SPY has fallen to the 200-day EMA (support) with QQQ trading just a hair above its 200-day EMA, a key level watched by many traders that often contains pullbacks during bullish trends & triggers more powerful selloffs when taken out during corrections. While intraday breaks, as well as brief 1-2 day dips below, are not unusual, if/when the 200-ema clearly gives way, the further SPY & QQQ drops below those levels, the lower the odds of a whipsaw (false breakdown) signal. As such, this is a key battleground for bulls & bears. SPY & QQQ daily charts below.
Another takeaway from this would be the fact that adding to shorts with SPY & QQQ on or very near their 200-day EMA is not very objective as trading 101 say that you either buy drops to support, cover shorts at drops to support or wait for support to be broken before initiating or adding to shorts. At the same time SPY hit the 200-day EMA, I has posted (about an hour ago) that it has also fallen to the uptrend line generated off of the bottom of the August trading range on the 60-minute chart below, stating that at least a minor bounce was likely.
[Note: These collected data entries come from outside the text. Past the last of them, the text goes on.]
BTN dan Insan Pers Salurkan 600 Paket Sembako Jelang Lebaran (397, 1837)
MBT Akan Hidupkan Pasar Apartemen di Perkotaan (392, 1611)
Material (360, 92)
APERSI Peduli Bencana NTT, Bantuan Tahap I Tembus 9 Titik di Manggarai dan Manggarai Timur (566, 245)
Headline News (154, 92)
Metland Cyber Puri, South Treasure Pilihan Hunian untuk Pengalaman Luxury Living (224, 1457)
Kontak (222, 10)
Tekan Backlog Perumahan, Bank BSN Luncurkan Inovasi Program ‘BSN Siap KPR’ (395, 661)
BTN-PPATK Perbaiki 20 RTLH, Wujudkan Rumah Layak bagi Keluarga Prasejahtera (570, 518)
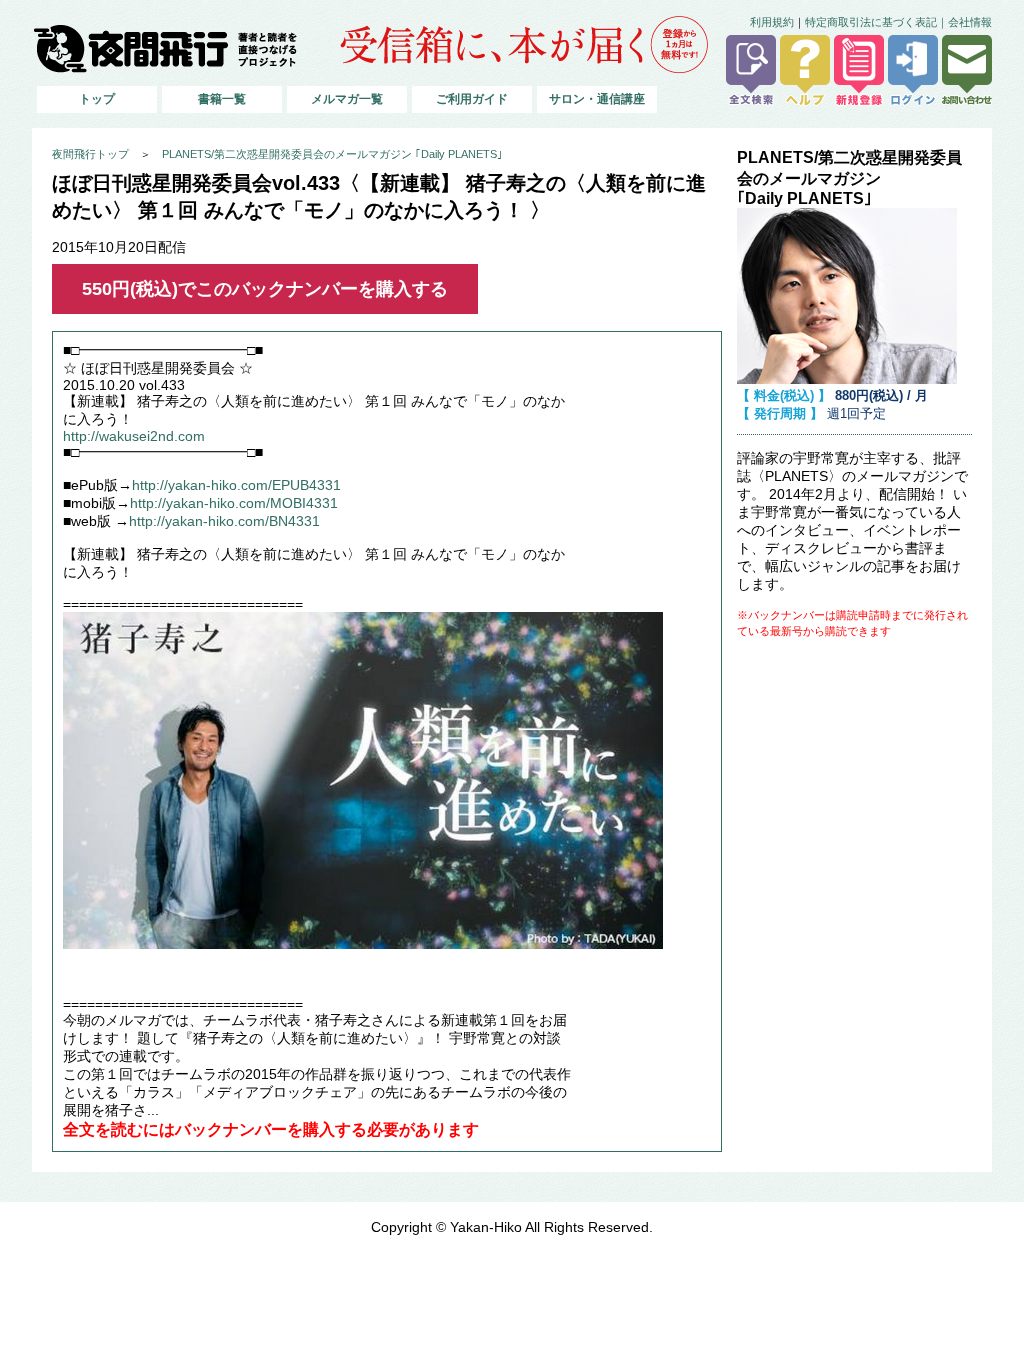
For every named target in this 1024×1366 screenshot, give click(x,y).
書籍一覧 (222, 99)
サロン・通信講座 (597, 99)
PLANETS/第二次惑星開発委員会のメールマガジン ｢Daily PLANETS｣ (332, 154)
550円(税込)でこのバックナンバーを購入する (265, 289)
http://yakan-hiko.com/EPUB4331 (236, 485)
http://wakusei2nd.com (134, 436)
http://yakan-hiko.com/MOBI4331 (234, 503)
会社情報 (970, 22)
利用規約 (772, 22)
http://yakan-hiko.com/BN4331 (224, 521)
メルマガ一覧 (347, 99)
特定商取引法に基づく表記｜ (876, 22)
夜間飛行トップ (90, 154)
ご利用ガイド (472, 99)
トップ (97, 99)
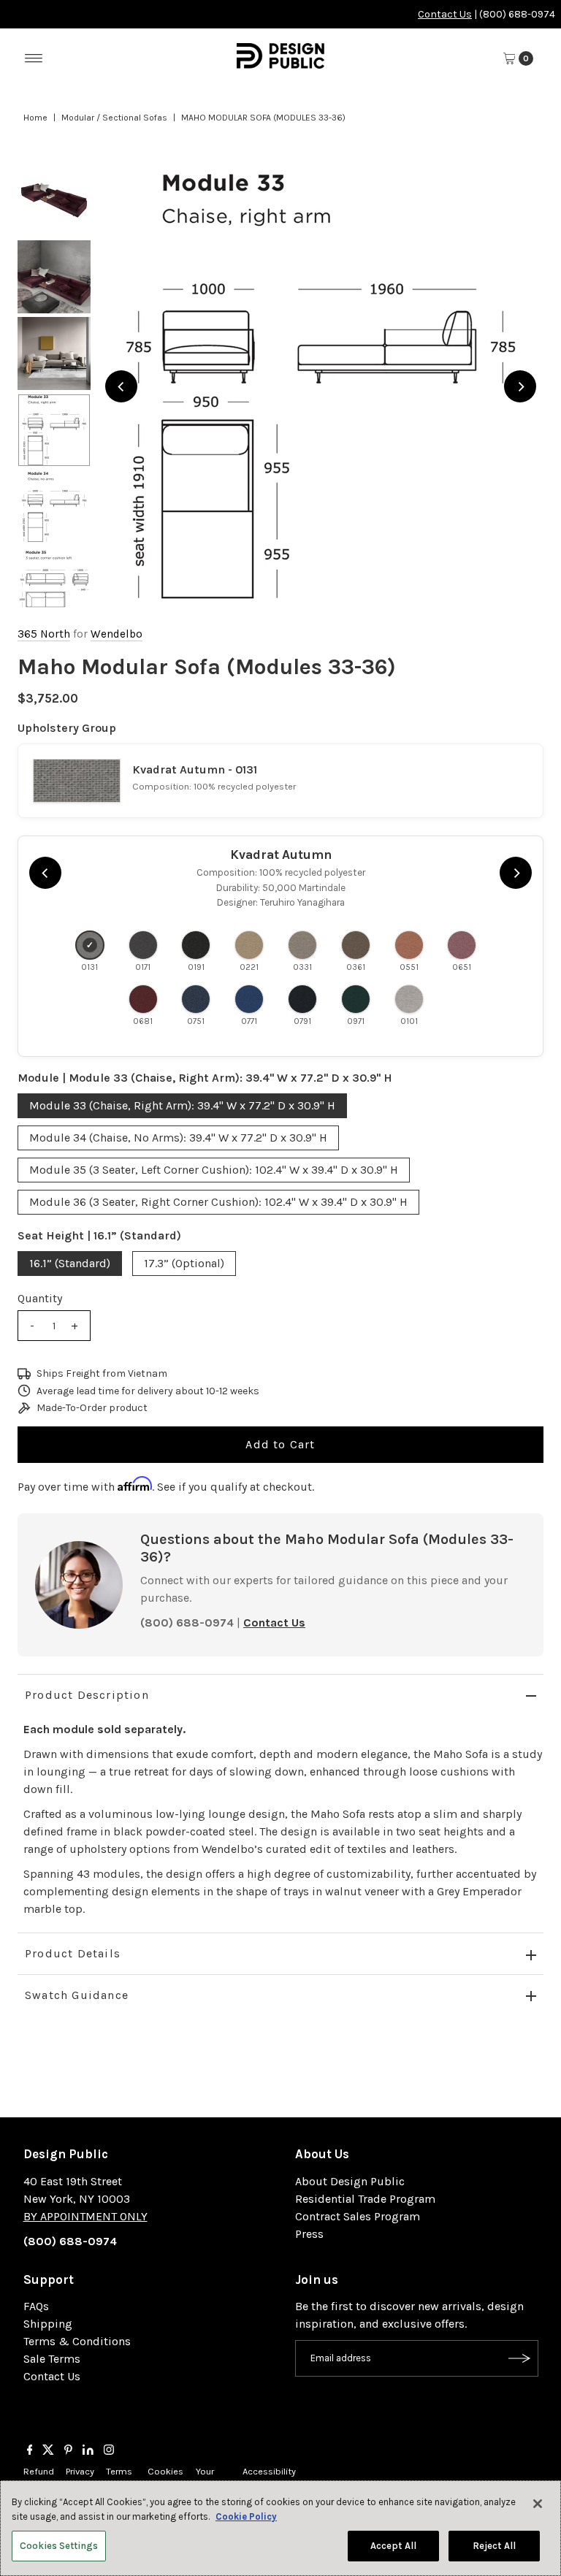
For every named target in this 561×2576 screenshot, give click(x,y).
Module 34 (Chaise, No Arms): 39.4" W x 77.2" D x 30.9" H (178, 1137)
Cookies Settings (59, 2545)
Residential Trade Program (365, 2199)
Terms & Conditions (77, 2341)
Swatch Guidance (77, 1995)
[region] (320, 386)
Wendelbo (116, 634)
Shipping (47, 2324)
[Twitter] (48, 2451)
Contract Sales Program (357, 2216)
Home (35, 117)
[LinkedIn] (88, 2451)
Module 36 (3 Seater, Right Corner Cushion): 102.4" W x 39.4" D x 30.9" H (218, 1202)
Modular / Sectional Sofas (114, 117)
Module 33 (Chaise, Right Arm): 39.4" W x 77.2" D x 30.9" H (182, 1105)
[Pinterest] (68, 2451)
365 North (44, 634)
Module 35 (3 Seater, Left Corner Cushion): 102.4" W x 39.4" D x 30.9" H (213, 1170)
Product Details (73, 1953)
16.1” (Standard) (69, 1263)
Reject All (494, 2545)
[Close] (538, 2504)
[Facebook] (30, 2451)
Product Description (87, 1695)
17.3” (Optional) (184, 1263)
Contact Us (445, 14)
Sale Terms (51, 2359)
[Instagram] (109, 2451)
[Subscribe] (520, 2358)
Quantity (40, 1298)
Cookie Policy (246, 2516)
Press (309, 2234)
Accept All (393, 2545)
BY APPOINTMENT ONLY (85, 2216)
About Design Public (350, 2181)
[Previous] (121, 386)
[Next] (520, 386)
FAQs (36, 2306)
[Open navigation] (34, 58)
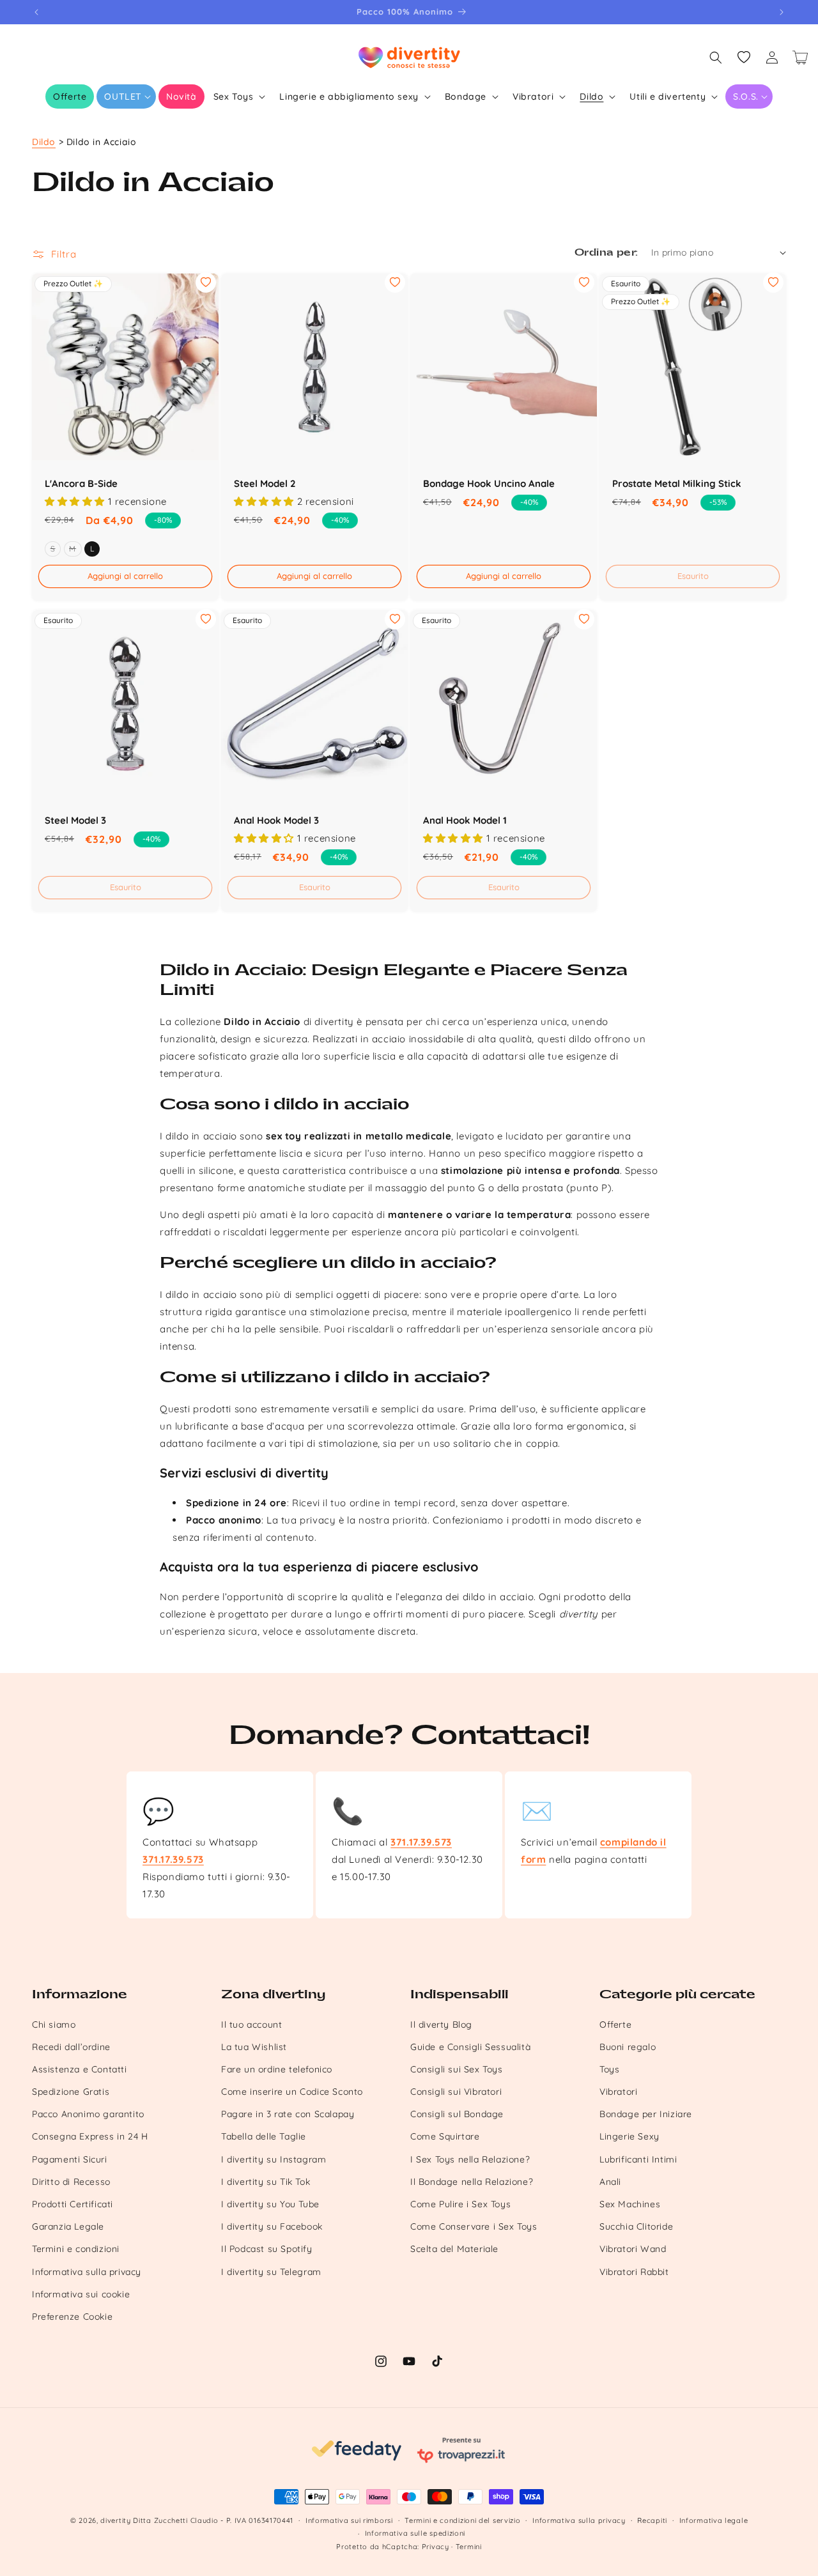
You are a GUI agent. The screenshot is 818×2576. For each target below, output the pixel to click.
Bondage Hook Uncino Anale (489, 483)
At the same time we have the indexes falling to those important 200-day EMA supports, we also have /GC gold rallying into the 1512resistance level as well as /SI hitting & crossing slightly above the 17.655 resistance level, which was highlighted as the 2nd price target early yesterday after reversing off the 16.942 support & while breaking out above the 60-minute downtrend line (2nd chart below).
Bottom line: The odds for a bounce in the stock market & pullback in the precious metals are substantially elevated at this time so one might opt to either tighten stops on index shorts & gold/silver longs or book profits & wait for the next objective entry such as a bounce back to resistance or impulsive break below today’s lows on SPY & QQQ and/or pullbacks to support in gold & silver (ideally aligned the charts/levels on the stock indexes with those of the precious metals).